Cependant, compte tenu du large pouvoir d’appréciation dont dispose le président du conseil départemental, qui peut notamment prendre en considération la situation du jeune majeur au regard du droit au séjour, et de la circonstance qu’en l’occurrence, M. B... se trouve, à la date de la présente ordonnance, dans l’impossibilité, du fait du refus de titre de séjour qui lui a été opposé le 30 octobre 2025, de conclure un nouveau contrat d’apprentissage nécessaire à la validation de son inscription pour l’année 2025-2026 à la formation en alternance mentionnée au point 13, la décision de ne pas poursuivre la prise en charge du requérant au titre de l’aide sociale à l’enfance ne peut, en l’état de l’instruction, être regardée comme traduisant une carence caractérisée dans l’accomplissement par le président du conseil départemental du Val-de-Marne des missions qui lui sont confiées par les dispositions rappelées aux points 8 et 9, de nature à porter une atteinte grave et manifestement illégale à une liberté fondamentale.

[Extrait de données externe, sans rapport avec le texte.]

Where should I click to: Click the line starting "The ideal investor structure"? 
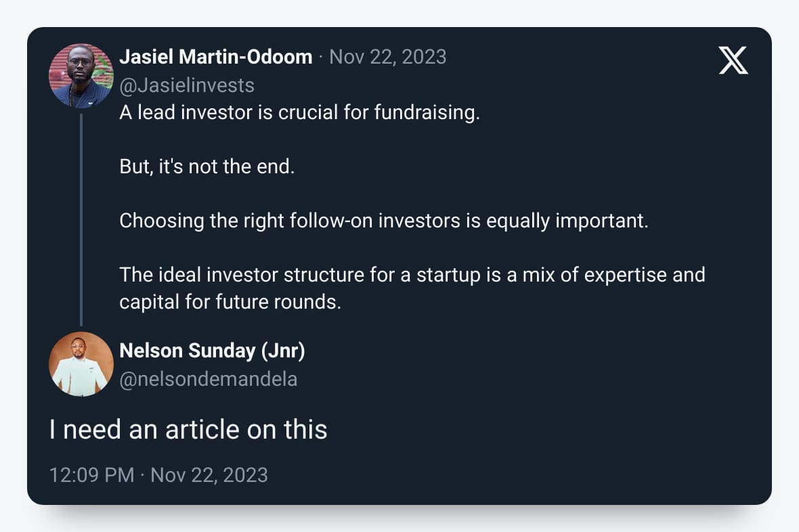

Il résulte de ce qui précède que, sans qu’il y ait lieu d’admettre provisoirement l’intéressé à l’aide juridictionnelle et sans qu’il soit besoin de se prononcer sur la condition d’urgence posée à l’article L. 521-2 du code de justice administrative, la requête de M. B... doit être rejetée, y compris ses conclusions relatives aux frais liés au litige.
O R D O N N E :
Article 1er :
M. B... n’est pas admis, à titre provisoire, au bénéfice de l’aide juridictionnelle.
Article 2 : La requête de M. B... est rejetée.
Article 3 : La présente ordonnance sera notifiée à M. C... B... et au département du Val-de-Marne ainsi qu’à Me Adrien.
Fait à Melun, le 27 novembre 2025.
Le juge des référés,
Signé : P. ZANELLA
La République mande et ordonne au préfet du Val-de-Marne en ce qui le concerne ou à tous commissaires de justice à ce requis en ce qui concerne les voies de droit commun contre les parties privées, de pourvoir à l’exécution de la présente décision.